While failure to procure veterinary treatment for animals and instances of animal abandonment might ordinarily constitute breaches of welfare legislation, the circumstances in which this conduct took place complicates the law’s application. White (2012) argues that, in Australia, statutory welfare protections are likely displaced or tempered in the disaster context. The concept of ‘cruelty’ is usually associated with behaviour that qualifies as ‘unjustifiable, unnecessary or unreasonable’ (White 2012, p.387). For White, ‘coping with the demands of a disaster will be relevant to the scope of a reasonable excuse’ (White 2012, p.387). The statutory protections that applied to companion animals during Hurricane Katrina, the Canterbury earthquakes and the Black Saturday bushfires did not use explicit words of qualification when describing the offences of abandonment or failure to provide for an animal’s needs. However, it is unlikely that these provisions continued to bind animal owners with full force during the disasters. The final report of the 2009 Victorian Bushfires Royal Commission affirmed that is was for individuals to ‘decid[e] what to do with pets and other animals during an evacuation or when defending a property’ (2010, p.353). Irvine (2009) also expresses the view that prosecutions for animal abandonment would have been unlikely in the difficult circumstances of Hurricane Katrina. As this demonstrates, disasters can obscure the application of, and culpability for, contraventions of statutory welfare protections.

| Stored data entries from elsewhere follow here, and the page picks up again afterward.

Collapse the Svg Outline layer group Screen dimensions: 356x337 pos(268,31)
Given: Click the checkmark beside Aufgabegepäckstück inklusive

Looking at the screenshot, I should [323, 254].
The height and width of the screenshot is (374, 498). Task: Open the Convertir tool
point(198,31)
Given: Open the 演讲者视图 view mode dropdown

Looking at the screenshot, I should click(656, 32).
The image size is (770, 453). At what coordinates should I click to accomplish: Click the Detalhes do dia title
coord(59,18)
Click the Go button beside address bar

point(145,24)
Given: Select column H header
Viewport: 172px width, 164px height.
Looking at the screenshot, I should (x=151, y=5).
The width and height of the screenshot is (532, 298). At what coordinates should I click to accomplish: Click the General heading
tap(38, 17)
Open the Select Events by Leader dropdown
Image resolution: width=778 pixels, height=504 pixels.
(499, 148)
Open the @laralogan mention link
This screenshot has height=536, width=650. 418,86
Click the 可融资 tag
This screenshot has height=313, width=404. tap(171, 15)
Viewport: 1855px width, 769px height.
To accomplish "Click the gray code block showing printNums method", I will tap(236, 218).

Law is increasingly used to improve disaster preparedness and response, including for animals. A series of disaster planning instruments has been introduced across jurisdictions to optimise welfare outcomes in disasters. While these plans are a welcome development, this study contends that attention must also be paid to the various ways in which animals’ underlying legal status contributes to their vulnerability. As the paper examines, 2 key components of this status amplify or fail to rectify animals’ susceptibility to the adverse effects of hazards. Animals’ property status allows them to be treated in ways that elevate their risk during disasters. It also relegates them to a state of legal inferiority. At the same time, the modest and fluid nature of statutory protections for animals hinder their effectiveness in the extreme context of a disaster. Since its objective was to describe the myriad ways in which the existing status of animals under law makes them vulnerable during disasters, the paper does not consider alternative forms this status might take.
Future research might recommend the abolition of animals' status as property and the institution of a new status such as personhood. Alternatively, it might propose the introduction of robust statutory frameworks for animal welfare and the preservation of habitat, both in ordinary conditions and during emergencies, which comprehensively address the adverse effects of their property status. Whatever solution may be explored, this paper provides one point of departure for future inquiry by diagnosing certain features of animals’ existing legal status that constitute them vulnerable to disasters.